TRECHO PARA LEITURA:
Preocupação com alimentação saudável leva chefs se especializarem em receitas que fogem dos industrializados

Vida moderna impôs hábitos alimentares indesejados e tendência é fugir disso

por Celina Aquino 27/03/2016 09:58

Quem disse que comida saudável é sinônimo de comida sem graça? A chef paranaense Iracema Bertoco prova que é possível manter o sabor, aroma, textura e colorido dos ingredientes em receitas, bem simples, que prezam pela saúde. “Pessoas que fazem dieta são tristes, porque a sensação é de que nada podem comer. Você pode incluir no cardápio vários tipos de carnes, frutas e doces, basta saber comprar, preparar e consumir”, acrescenta. Iracema segue os princípios da cuisine santé (do francês, cozinha saudável), que valoriza pratos que fazem bem para o corpo e para o meio ambiente.

A vida moderna impôs hábitos alimentares indesejados. Com a falta de tempo, é muito mais cômodo esquentar a comida congelada ou abrir um pacote que preparar a própria refeição. O problema, na visão da chef, é que produtos industrializados contêm de substâncias químicas em excesso, como conservantes, corantes e aromatizantes, e acabam impactando a saúde. “A cuisine santé resgata a cozinha de origem. Bem no princípio, as pessoas não comiam nada processado. Cozinhavam com banha de porco e levavam uma vida muito mais saudável que hoje, com óleo refinado”, pontua.

LINHAS DE DADOS:
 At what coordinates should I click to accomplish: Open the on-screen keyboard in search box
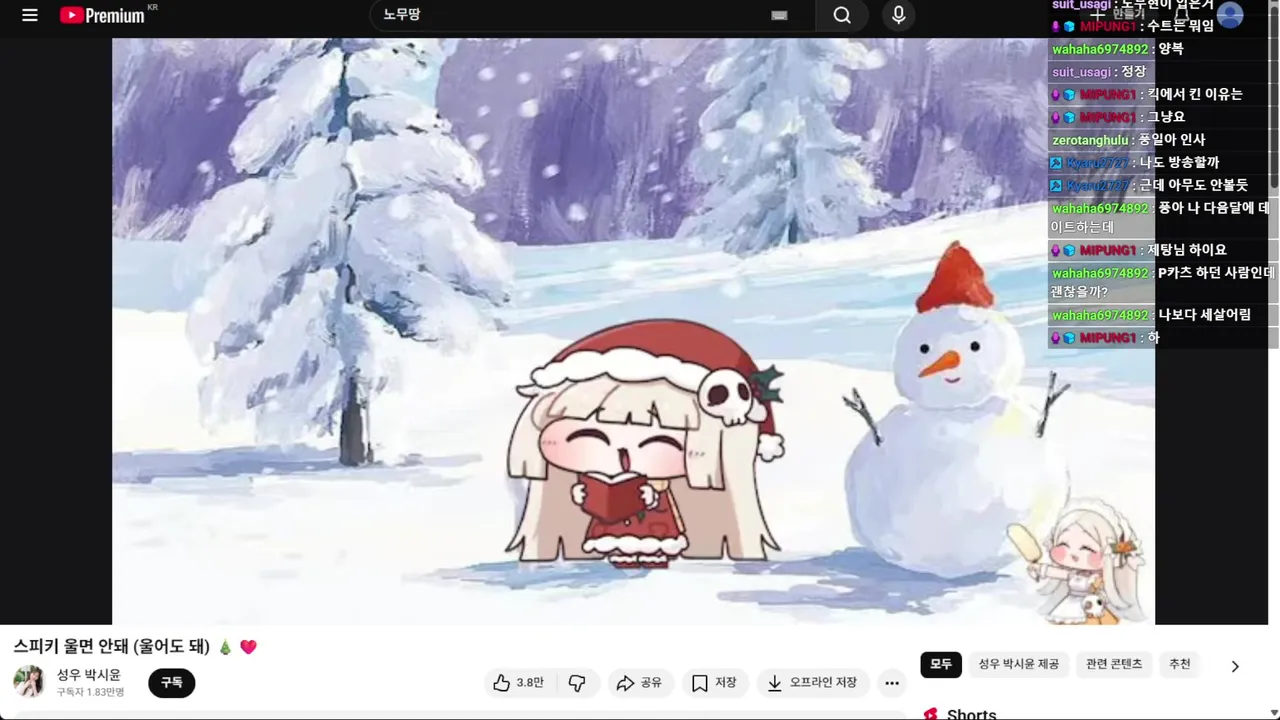[779, 15]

TAREFA PROPOSTA 1:
Responda com base no trecho sobre cozinha saudável:
(a) Qual é a origem da chef Iracema Bertoco, segundo o trecho?
(b) O que significa a expressão francesa cuisine santé?
(c) Quais substâncias químicas são citadas como exemplos do que os produtos industrializados contêm em excesso?
TAREFA PROPOSTA 2:
Traduza para o inglês esta frase do trecho sobre cozinha saudável: "A vida moderna impôs hábitos alimentares indesejados."

RESPOSTA COMPLETA 1:
(a) Ela é paranaense.
(b) Significa cozinha saudável.
(c) Conservantes, corantes e aromatizantes.

RESPOSTA COMPLETA 2:
Modern life has imposed unwanted eating habits.